Slaheddine Dchicha: Par-delà les lueurs, de Tahar Bekri
Tahar Bekri, l’enfant de Gabès, est un poète prolifique. Par générosité. Il vient de nous gratifier d’un nouveau recueil «Par-delà les lueurs»* enrichissant ainsi un œuvre déjà imposant.
Outre huit poèmes inédits, ce magnifique recueil reprend et rend accessible à un plus large public un long poème «Les arbres m’apaisent» qui a fait l’objet, en 2017, d’un tirage très limité, en livre d’artiste avec la peintre Annick Le Thoër. Ainsi, il est donné à un plus grand nombre de lecteurs l’occasion et la chance d’admirer quatre superbes acryliques de l’artiste bretonne avec qui le poète tunisien a déjà travaillé en 2014 sur son recueil «La nostalgie des rosiers sauvages».
D’ailleurs notre barde est habitué à la collaboration avec des peintres (Jean-Luc Herman, Wanda Mihuleac, Michel Mousseau, Jean-Michel Marchetti) mais le travail avec Annick Le Thoër semble plus impératif et nécessaire puisqu’ une grande partie du nouveau fascicule, comme le précise l’auteur, a été conçue au Pouldu, ce port breton qui a été élu par certains peintres au XIXe et XXe siècles. N’a-t-il pas vu se rassembler ceux qui se sont appelés «Synthétistes» et qui ont été regroupés plus tard dans «l’École de Pont-Aven»: Gauguin, Sérusier, Filiger, Meyer de Haan… ? et le chemin évoqué à plusieurs reprises par le poète n’est-il pas une allusion au fameux «chemin des peintres» aménagé pour leur rendre hommage au Pouldu?

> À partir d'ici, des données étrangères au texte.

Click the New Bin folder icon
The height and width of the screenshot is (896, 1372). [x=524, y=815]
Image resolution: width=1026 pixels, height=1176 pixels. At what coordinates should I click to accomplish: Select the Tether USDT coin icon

«Dans l’enclos de la chapelle
Où sont gravés dans la stèle
Les noms de Gauguin
Ceux de ses Compagnons» (p.62)
En tout cas, le résultat est heureux. Cette harmonieuse rencontre-collaboration entre poésie et peinture donne naissance à cet objet somptueux qui comble tous les sens. Le plaisir sensuel doux-rugueux au toucher de la couverture et des pages ; le ravissement de l’œil contemplant les tableaux et bien sûr les émotions et les sensations suscitées et exacerbées par le poème.
Tout cela se trouve facilité par une petite particularité mais de la plus haute importance, l’absence de tout signe de ponctuation. Le lecteur ne rencontrera ni point, ni virgule, ni point d’interrogation, ni celui d’exclamation, ce qui contribue à débrider le souffle poétique et à libérer l’interprétation et la prolifération du sens.
En effet, les éléments de l’espace pictural et ceux de l’espace poétique s’appellent, se répondent et se correspondent, et cette entente harmonieuse se trouve symbolisée par l’usage fréquent du «nous». le poète et la peintre poursuivent la même quête: les couleurs, les formes et la composition de l’une et les métaphores, les images et mots de l’autre tendent vers la beauté, l’harmonie voire l’amour.
Ainsi, «la terre, les arbres, l’océan, la mer, les végétaux, les oiseaux» sont convoqués pour contribuer au poème. Et cette quête ne connaît aucune limite, elle se déploie partout par le vaste monde: en bord de la Seine, à l’île de Gorée, à Boston, Ramallah, Sarajevo, Greve Strand, Madelin, Nouakchott, la Havane, Wadi al hijara, en Andalousie…
Cependant, les deux lieux qui manquent à l’appel car non-nommés sont d’une part, le lieu de naissance et de la nostalgie et d’autre part, le lieu de vie et de bonheur présents, mais qui sont présents par la magie du verbe. Les «dolmen, goémon, calvaire, goéland» évoquent nécessairement La Bretagne et Gabès est dessinée par les «Palmiers, palmeraies, Figuier, olivier, les calèches»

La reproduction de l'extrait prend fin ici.